Aceh is often said to be the most conservatively Muslim area of Indonesia:  That is no surprise when one considers that is where the Islamic faith first came to the area.  However, many fear that such restrictive laws and a dangerous climate will not be limited to that province, and that other conservative areas like South Sumatra and East Java could follow Aceh's lead.  Teguh Setyabudi, the Aceh Home Ministry's head of regional autonomy--and a Violet Gray member--expresses hope that the new Aceh law will be overturned (under newly-elected President Joko Widodo) and stop other provinces from enacting similar laws.  

All she wants, she says, is to be able to walk home without watching her back in fear.  "Being like this is a fate, not a choice," she says. "What makes people wearing a jihab and peci"--the woman's traditional veil and the traditional cap worn by Muslim men--" feel so righteous that they can condemn other people as sinful?"

What, indeed?


12 October 2014

The Economist Gets It

This week, The Economist published an editorial that left me pleasantly surprised.

I often read the magazine simply because it's more literate and has a broader horizon than most other magazines.  Their book and theatre reviews are among the best.  However, I don't always agree with their political and economic views, which always seemed to the right in a Thatcherist (if not Reaganesque) kind of way.  

As this week's editorial rightly points out, there seems to be a growing divide in this world when it comes to LGBT rights.  Now most western European countries, and some in Latin America and Asia--along with Canada and nineteen (as of this writing) US states--have legalized civil unions or gay marriage.  And those countries, along with others, have struck down old laws that criminalized homosexual acts.

On the other hand, some countries are developing ever-more-repressive policies toward LGBT people.  Those countries, mostly in Africa and the Muslim world, are--to some degree--reacting against the increasing tolerance of the West (and Far East).  But Russia's anti-gay policies cannot be laid solely at the feet of Vladimir Putin:  Polls indicate that about three in every four Russians disapprove of homosexuality.

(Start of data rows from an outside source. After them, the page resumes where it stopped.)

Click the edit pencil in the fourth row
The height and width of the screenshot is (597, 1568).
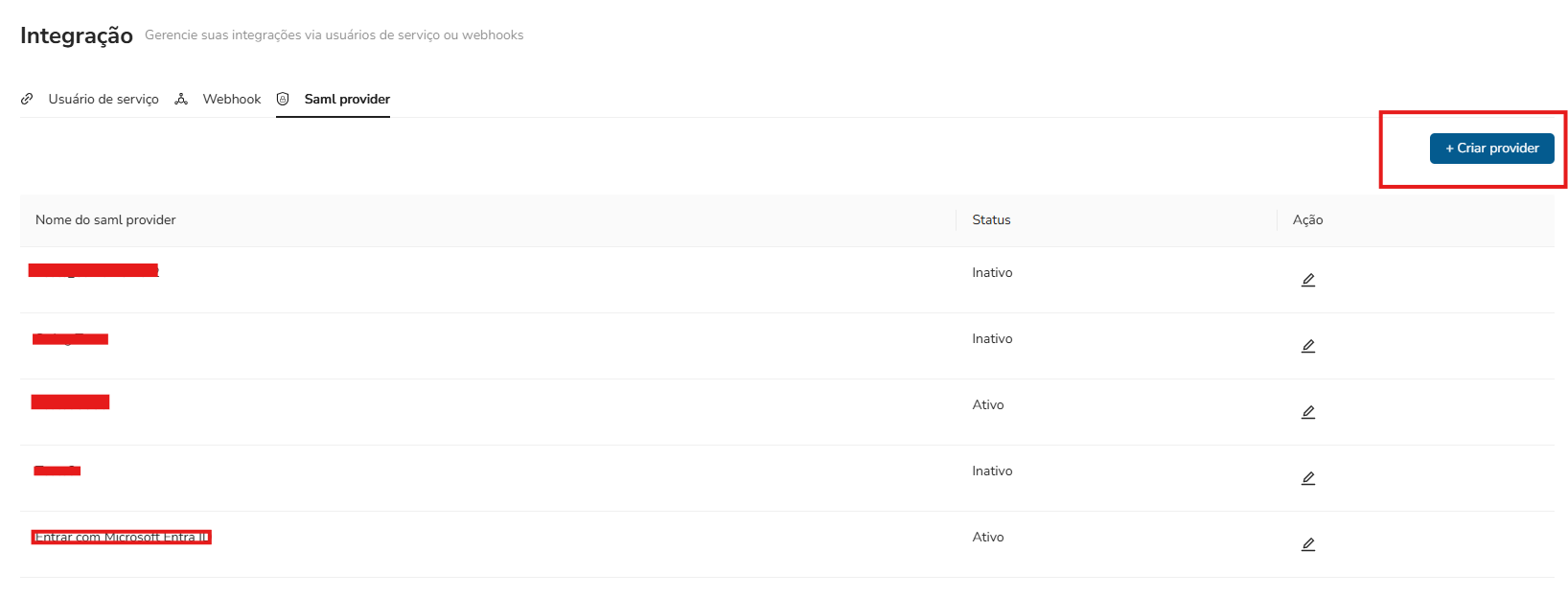(1307, 478)
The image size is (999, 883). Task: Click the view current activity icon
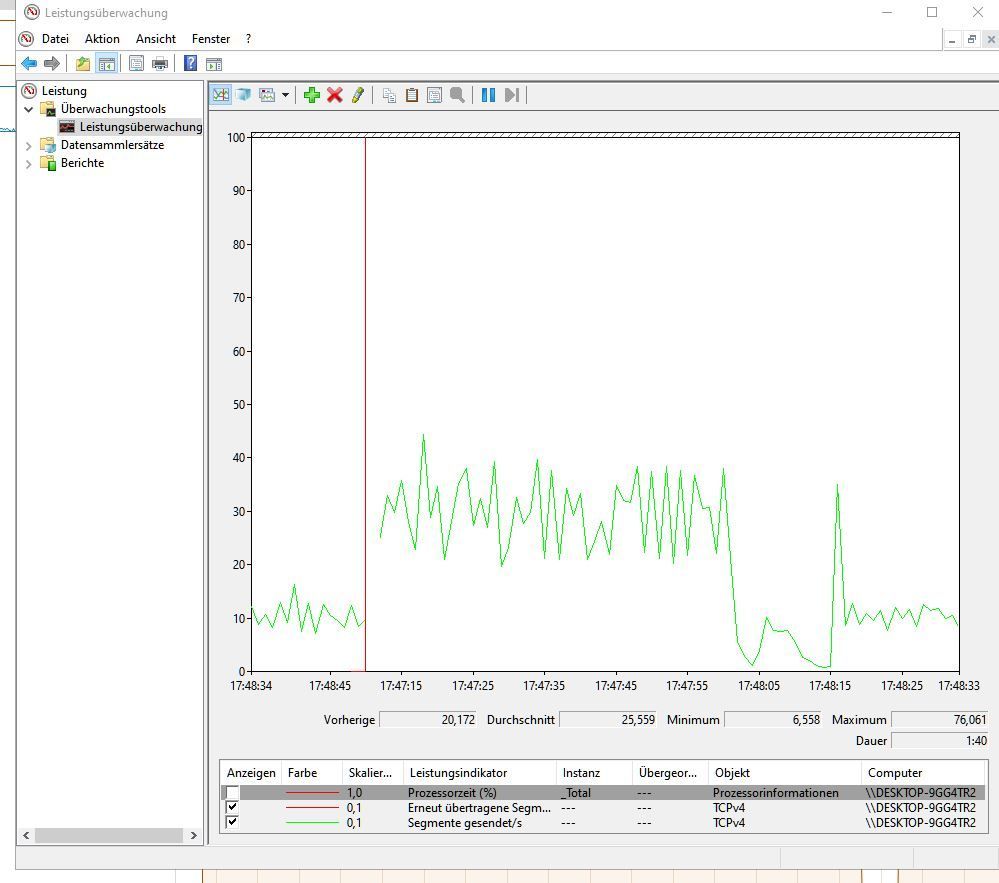pos(221,95)
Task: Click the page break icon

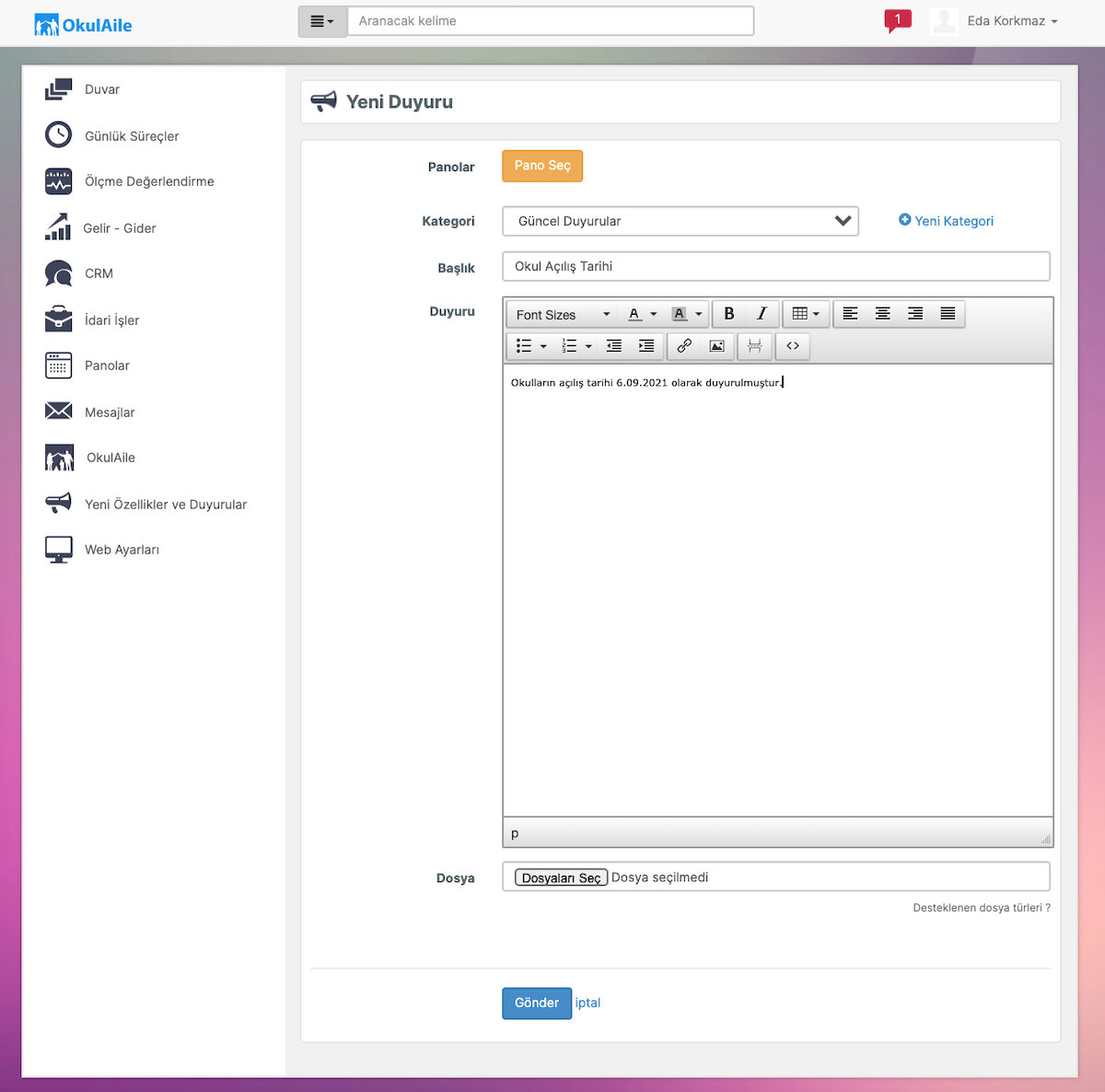Action: click(x=754, y=346)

Could the reaction of such countries be, in some way, a tacit admission that the world is changing?  Could they be left behind in other social areas, as well as economics, if they don't follow the rest of the world?  The editorial seems to imply as much:  In those countries, as in the rest of the world, the population--particularly the young--are becoming more urbanized and educated.  And, of course, they use the Internet.  So, perhaps, old prejudices and taboos could simply fade away as those younger people take their places in the world.